*** LISTING ***

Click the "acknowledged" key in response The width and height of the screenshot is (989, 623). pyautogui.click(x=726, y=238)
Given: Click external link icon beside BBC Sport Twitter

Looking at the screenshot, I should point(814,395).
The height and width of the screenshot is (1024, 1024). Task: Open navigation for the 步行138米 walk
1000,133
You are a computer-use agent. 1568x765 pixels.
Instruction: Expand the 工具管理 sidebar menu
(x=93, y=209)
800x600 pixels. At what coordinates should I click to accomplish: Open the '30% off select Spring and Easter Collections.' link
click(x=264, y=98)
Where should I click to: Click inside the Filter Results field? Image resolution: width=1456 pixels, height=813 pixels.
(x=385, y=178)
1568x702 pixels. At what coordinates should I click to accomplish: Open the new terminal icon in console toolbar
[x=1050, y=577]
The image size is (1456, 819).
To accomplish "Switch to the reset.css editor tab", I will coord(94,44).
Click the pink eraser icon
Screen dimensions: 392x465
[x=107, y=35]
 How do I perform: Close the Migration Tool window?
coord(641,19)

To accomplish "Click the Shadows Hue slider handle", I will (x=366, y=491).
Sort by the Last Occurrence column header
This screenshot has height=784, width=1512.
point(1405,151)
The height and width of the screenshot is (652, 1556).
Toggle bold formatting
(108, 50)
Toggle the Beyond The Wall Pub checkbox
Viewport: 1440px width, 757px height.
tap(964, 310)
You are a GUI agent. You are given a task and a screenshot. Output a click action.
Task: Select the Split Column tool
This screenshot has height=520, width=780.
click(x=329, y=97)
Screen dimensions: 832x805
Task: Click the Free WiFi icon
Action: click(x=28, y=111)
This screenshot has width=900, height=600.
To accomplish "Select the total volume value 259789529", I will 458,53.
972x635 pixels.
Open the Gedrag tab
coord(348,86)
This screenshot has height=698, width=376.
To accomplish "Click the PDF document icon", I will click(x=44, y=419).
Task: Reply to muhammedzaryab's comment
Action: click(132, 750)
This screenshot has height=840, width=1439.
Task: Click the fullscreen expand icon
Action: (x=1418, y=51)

***

Please return every line of the data above word for word, with nothing changed.

Click the "acknowledged" key in response The width and height of the screenshot is (989, 623). pyautogui.click(x=726, y=238)
Given: Click external link icon beside BBC Sport Twitter

Looking at the screenshot, I should point(814,395).
The height and width of the screenshot is (1024, 1024). Task: Open navigation for the 步行138米 walk
1000,133
You are a computer-use agent. 1568x765 pixels.
Instruction: Expand the 工具管理 sidebar menu
(x=93, y=209)
800x600 pixels. At what coordinates should I click to accomplish: Open the '30% off select Spring and Easter Collections.' link
click(x=264, y=98)
Where should I click to: Click inside the Filter Results field? Image resolution: width=1456 pixels, height=813 pixels.
(x=385, y=178)
1568x702 pixels. At what coordinates should I click to accomplish: Open the new terminal icon in console toolbar
[x=1050, y=577]
The image size is (1456, 819).
To accomplish "Switch to the reset.css editor tab", I will coord(94,44).
Click the pink eraser icon
Screen dimensions: 392x465
[x=107, y=35]
 How do I perform: Close the Migration Tool window?
coord(641,19)

To accomplish "Click the Shadows Hue slider handle", I will (x=366, y=491).
Sort by the Last Occurrence column header
This screenshot has height=784, width=1512.
point(1405,151)
The height and width of the screenshot is (652, 1556).
Toggle bold formatting
(108, 50)
Toggle the Beyond The Wall Pub checkbox
Viewport: 1440px width, 757px height.
tap(964, 310)
You are a GUI agent. You are given a task and a screenshot. Output a click action.
Task: Select the Split Column tool
This screenshot has height=520, width=780.
click(x=329, y=97)
Screen dimensions: 832x805
Task: Click the Free WiFi icon
Action: click(x=28, y=111)
This screenshot has width=900, height=600.
To accomplish "Select the total volume value 259789529", I will 458,53.
972x635 pixels.
Open the Gedrag tab
coord(348,86)
This screenshot has height=698, width=376.
To accomplish "Click the PDF document icon", I will click(x=44, y=419).
Task: Reply to muhammedzaryab's comment
Action: click(132, 750)
This screenshot has height=840, width=1439.
Task: Click the fullscreen expand icon
Action: (x=1418, y=51)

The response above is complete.